Exercise directions => Please print the line that holds "Task: Select core4 in the legend" and each line after it to the end of the data, word for word, without any pictures.

** Opening Listed entries block **

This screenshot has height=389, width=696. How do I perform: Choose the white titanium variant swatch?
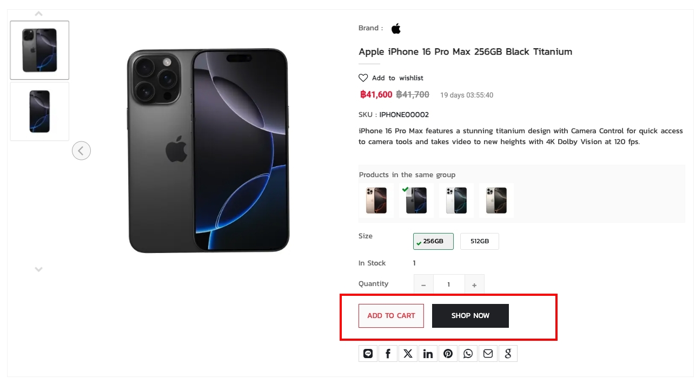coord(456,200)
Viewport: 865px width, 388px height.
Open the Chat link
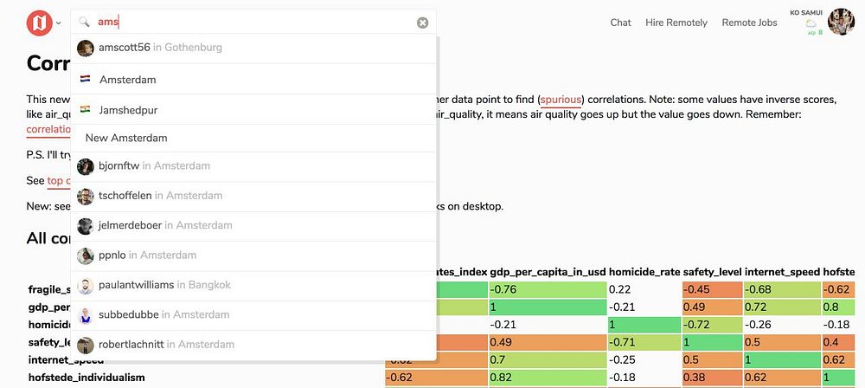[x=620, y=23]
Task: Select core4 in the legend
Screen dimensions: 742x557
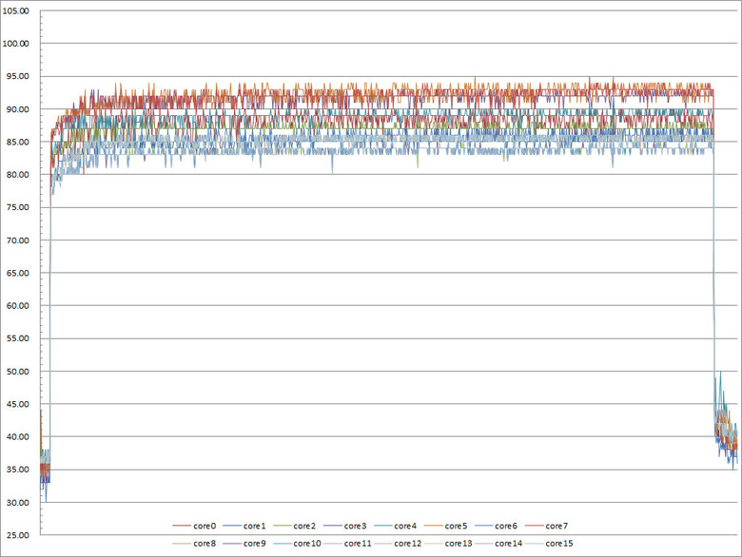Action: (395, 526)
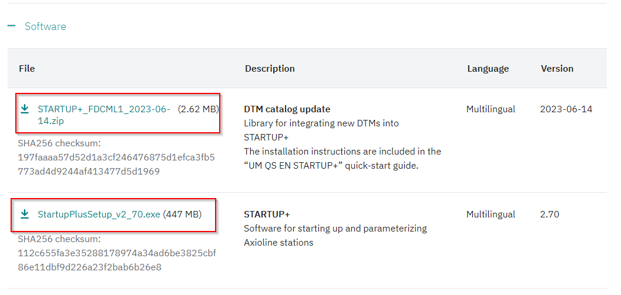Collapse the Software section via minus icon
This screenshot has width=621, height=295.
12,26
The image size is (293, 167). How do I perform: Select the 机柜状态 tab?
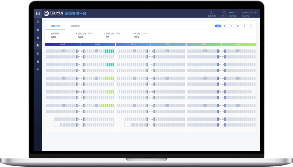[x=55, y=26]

** Closing Listed entries block **

Expected output =>
Task: Select core4 in the legend
Screen dimensions: 742x557
Action: (395, 526)
Collapse the Software section via minus icon
This screenshot has width=621, height=295.
12,26
The image size is (293, 167). How do I perform: Select the 机柜状态 tab?
[x=55, y=26]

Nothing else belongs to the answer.